Comparison between simulated (top) and in-vivo (bottom) Executions The Y-axis represents the duration of each Entropy invocation. It is divived into two parts: the time to look for a new configuration (the computation phase in red) and the time to relocate the VMs (the reconfugration phase in black). Both axis are in seconds (Color figure online).

5.2 Analysis of Entropy, Snooze and DVMS

As a validation of our approach (and a contribution by itself), we now provide simulation results comparing the Entropy, Snooze and DVMS strategies.

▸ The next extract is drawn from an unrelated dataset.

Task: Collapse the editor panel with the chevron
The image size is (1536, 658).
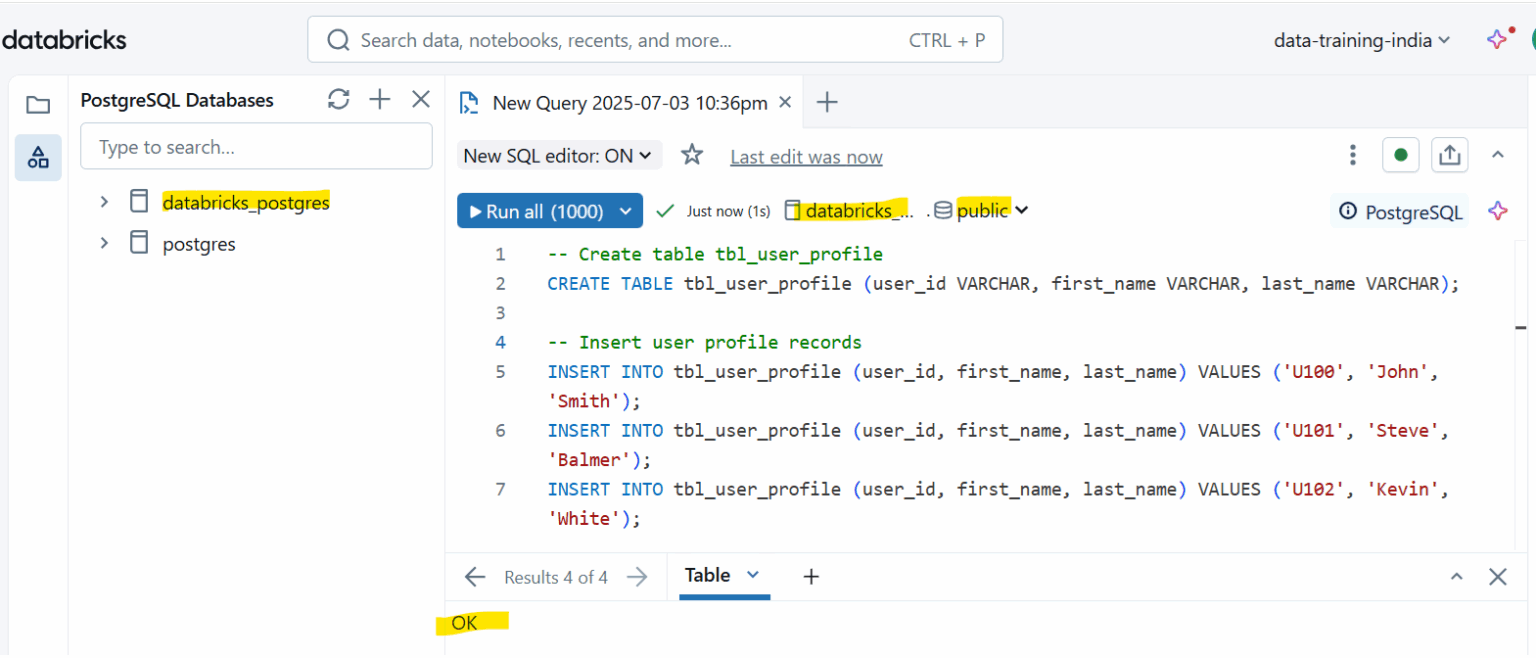Action: pos(1497,155)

Experimental Conditions. Each simulation has been executed on a dedicated server, thus avoiding interferences between simulations and ensuring reproducibility between the different invocations. VMPlaceS has been configured to simulate a homogeneous infrastructure of PMs composed of 8 cores, 32 GB of RAM and 1 Gpbs Ethernet NIC. To enable a fair comparison between the three strategies, the scheduling resolver only considered 7 cores, i.e., one was devoted to run the Snooze LC or the DVMS admin processes (a common experimental setup). Ten VMs have been initially launched on each simulated PM. Each VM relied on one of the VM classes described in the accuracy experiment and one set of load-change parameters has been used: \(\lambda \) = #VMs/300, \(\mu = 60\) and \(\sigma = 20\). The stationary state was reached after 20 min of the simulated time with a global cluster load of 85 %. We have performed simulations over a period of 1800 s. The consolidation ratio, i.e., the number of VMs per node, has been defined such that a sufficient number of violations is generated. We have discovered that below a global load of 75 %, few VM violations occurred under the selected Gaussian distribution we have chosen. This result is rather satisfactory as it can explained why most production DCs target a comparable load level.3 Finally, infrastructures composed of 128, 256, 512 and 1024 PMs, hosting respectively 1280, 2560, 5120 and 10240 VMs have been investigated. For Entropy and Snooze that rely on service nodes, additional simulated PMs have been provided. For Snooze, one GM has been created per 32 LCs (i.e., PMs). The solver has been invoked every 30 s for Entropy and Snooze.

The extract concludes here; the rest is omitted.